List of tasks:
a - Reproduce word for word the stretch of the museum passage from "Of course, for" through "for cultural engagement.".
b - The museum passage says that community members, artists, and organizations approach the museum. What reason does the passage give for this?

Article:
────

Of course, for every one of these enchanting surprises, we also have many of more variable quality: people who walk in with their paintings on their back asking about display opportunities, people who send us poorly-produced videos of their bands or projects, and lots of speculative, odd conversations. It's not unusual for me and our public programming staff members to have several short interactions every week with newcomers who walk in the door with idiosyncratic visions for cultural engagement.

I've realized that while I always used to ask that question in the frame of "what are we doing to make it possible for community members to make this institution better?," the most powerful evidence of it happening is when our active role as designers/facilitators becomes invisible. Community members, artists, and organizations increasingly see our museum as a place where they can advance their own goals, and so they approach us. We don't have to convince them that it's their museum. Instead, we just have to be generous and thoughtful about how they can--or cannot--participate with us. We've even started reflexively mumbling, "well, it is your museum," when someone comes dancing in the door or moves a chair or starts reciting poetry.

────

Dataset:

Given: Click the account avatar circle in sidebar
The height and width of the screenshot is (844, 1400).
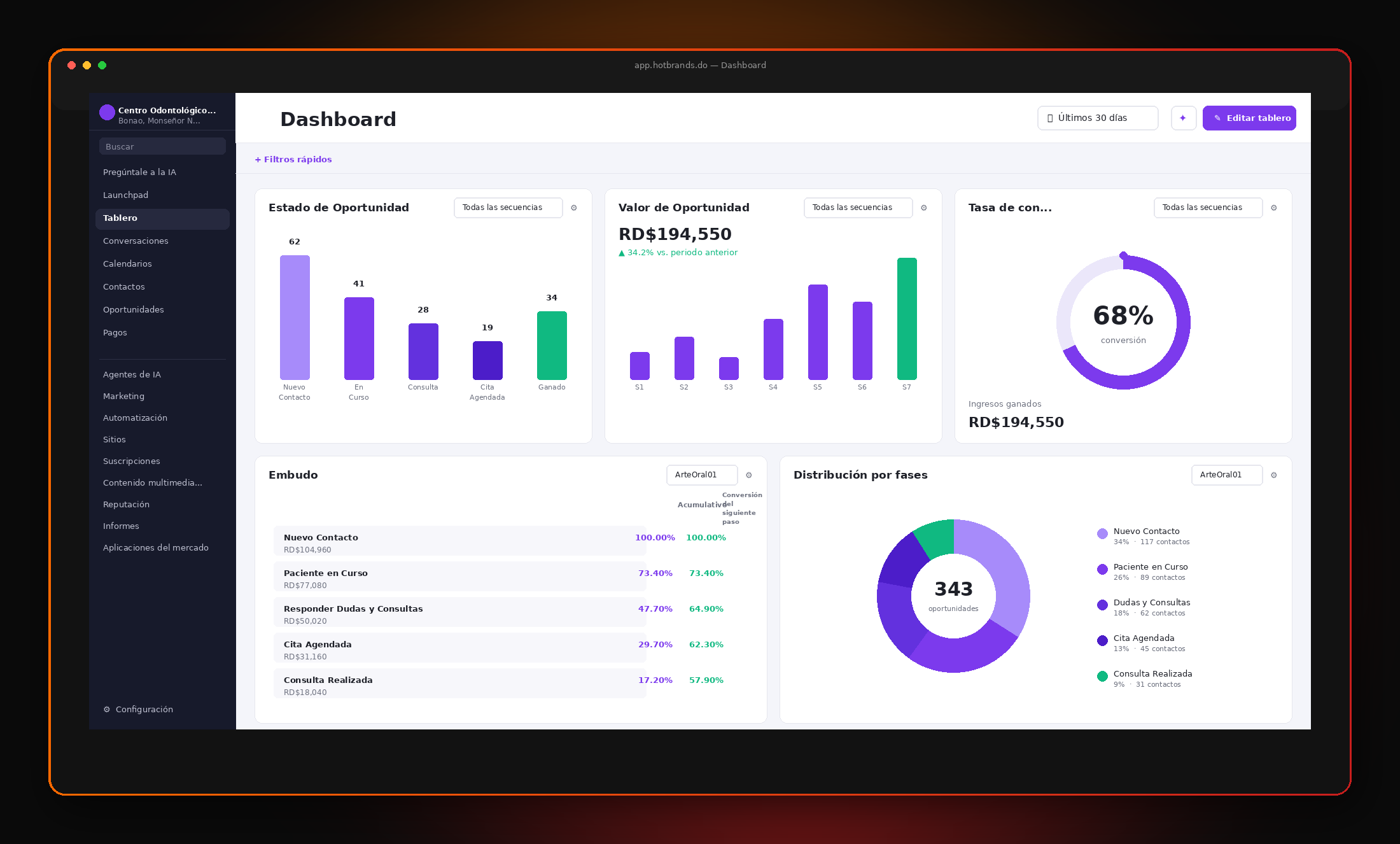Looking at the screenshot, I should 107,113.
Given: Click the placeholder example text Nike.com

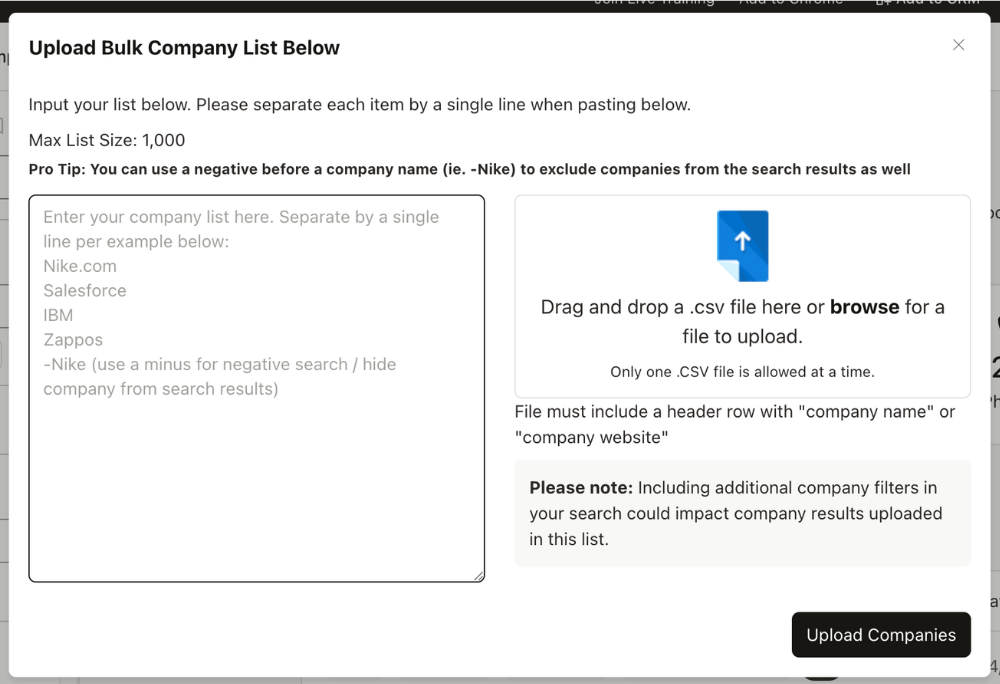Looking at the screenshot, I should click(80, 266).
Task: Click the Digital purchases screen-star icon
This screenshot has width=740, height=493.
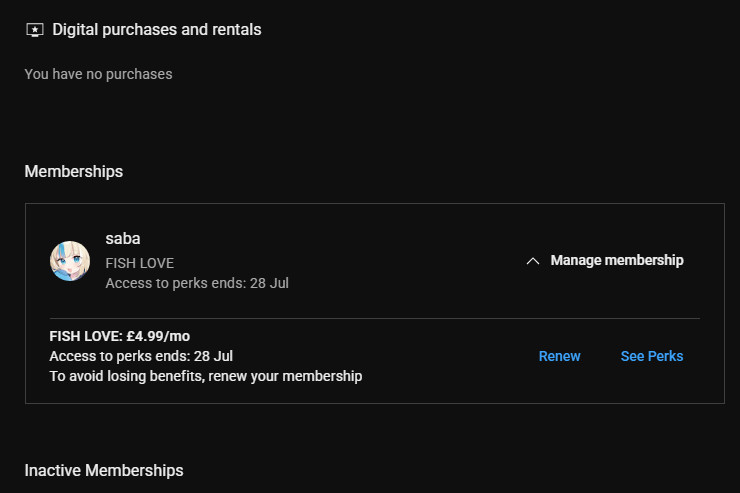Action: pyautogui.click(x=34, y=30)
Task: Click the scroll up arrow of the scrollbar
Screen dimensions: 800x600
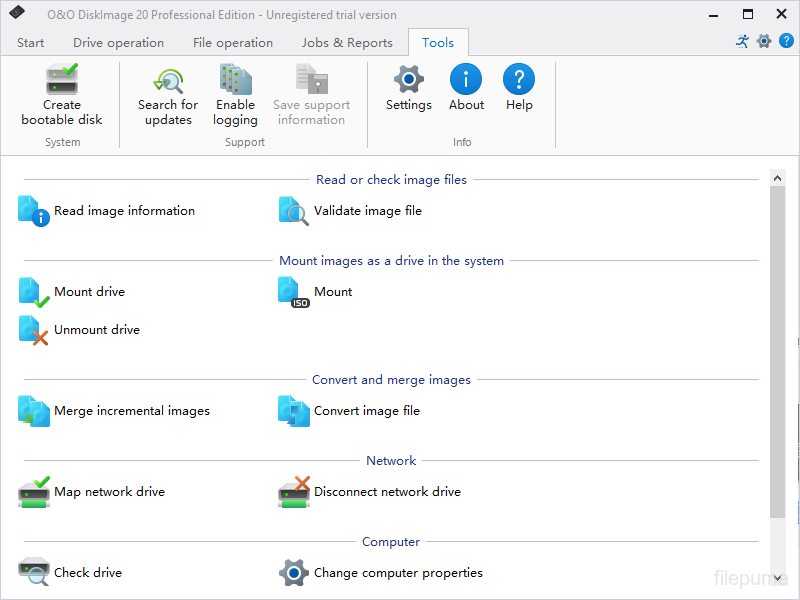Action: pos(778,177)
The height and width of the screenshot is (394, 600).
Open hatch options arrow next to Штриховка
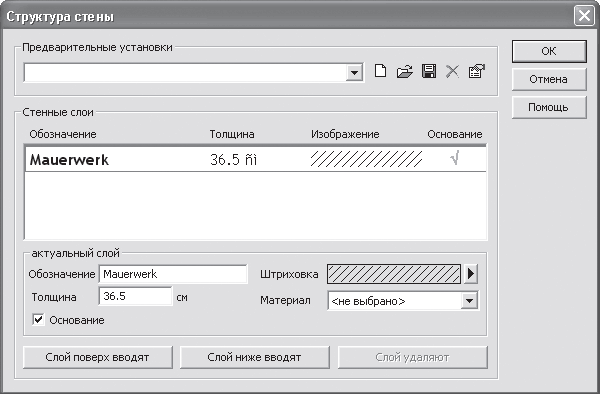[471, 274]
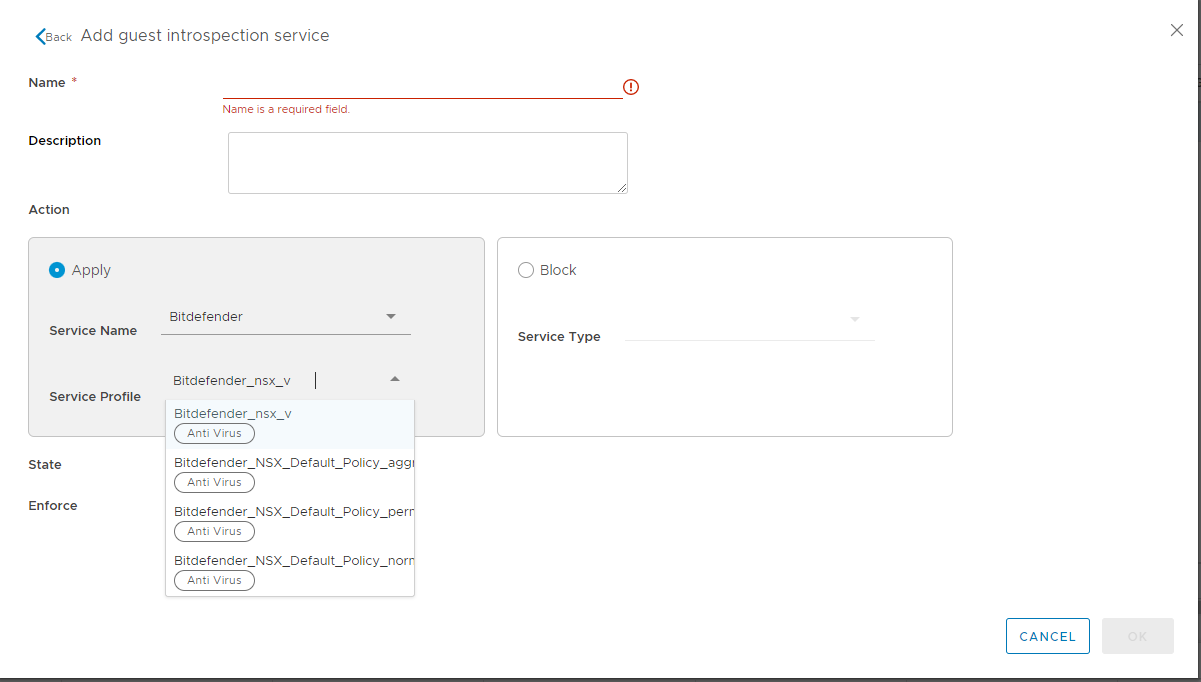The width and height of the screenshot is (1201, 682).
Task: Click the required Name input field
Action: point(420,87)
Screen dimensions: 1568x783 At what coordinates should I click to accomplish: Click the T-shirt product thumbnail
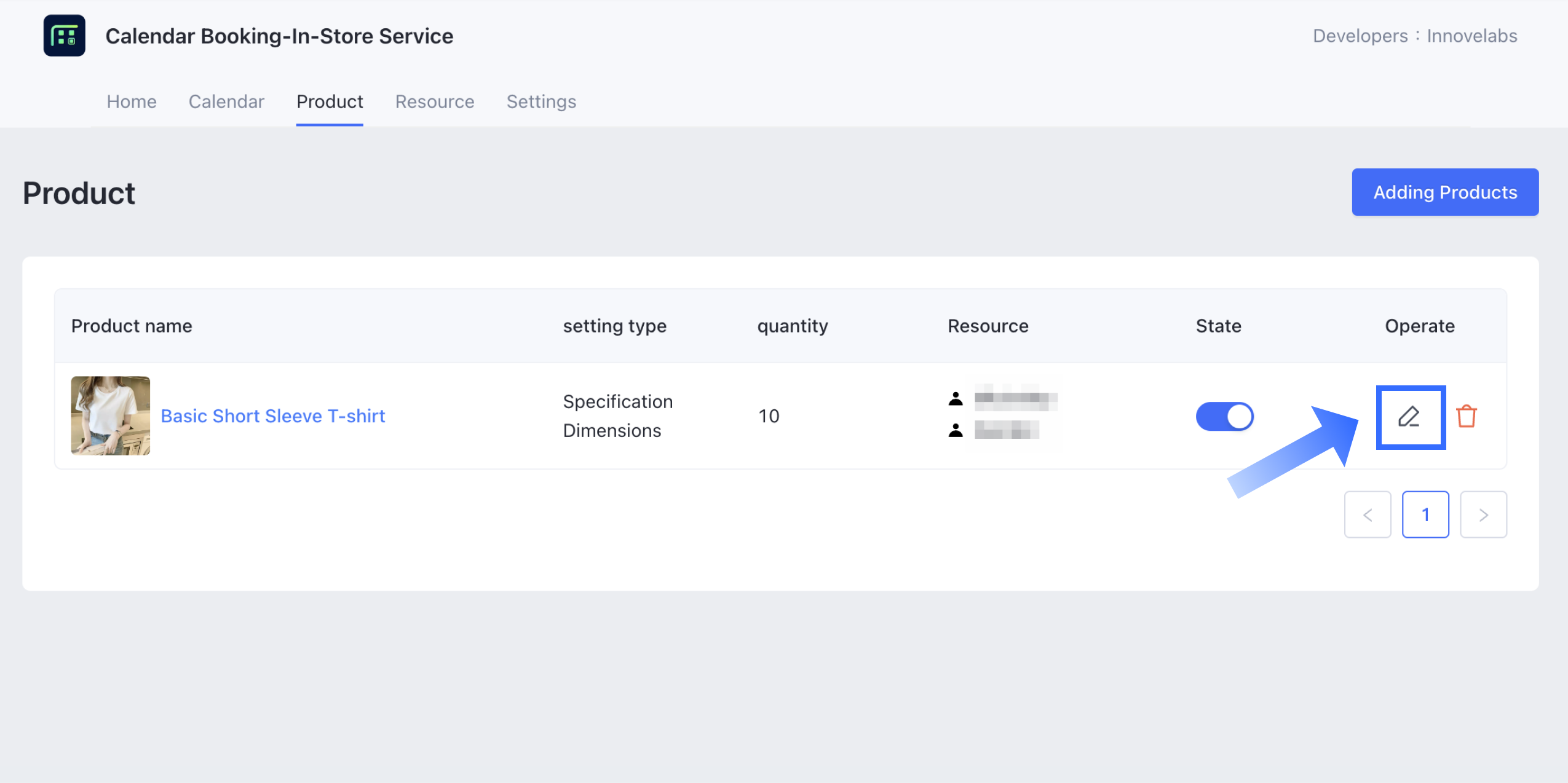click(111, 416)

────

Solved tasks:
a -
Of course, for every one of these enchanting surprises, we also have many of more variable quality: people who walk in with their paintings on their back asking about display opportunities, people who send us poorly-produced videos of their bands or projects, and lots of speculative, odd conversations. It's not unusual for me and our public programming staff members to have several short interactions every week with newcomers who walk in the door with idiosyncratic visions for cultural engagement.

b - They approach the museum because they increasingly see it as a place where they can advance their own goals.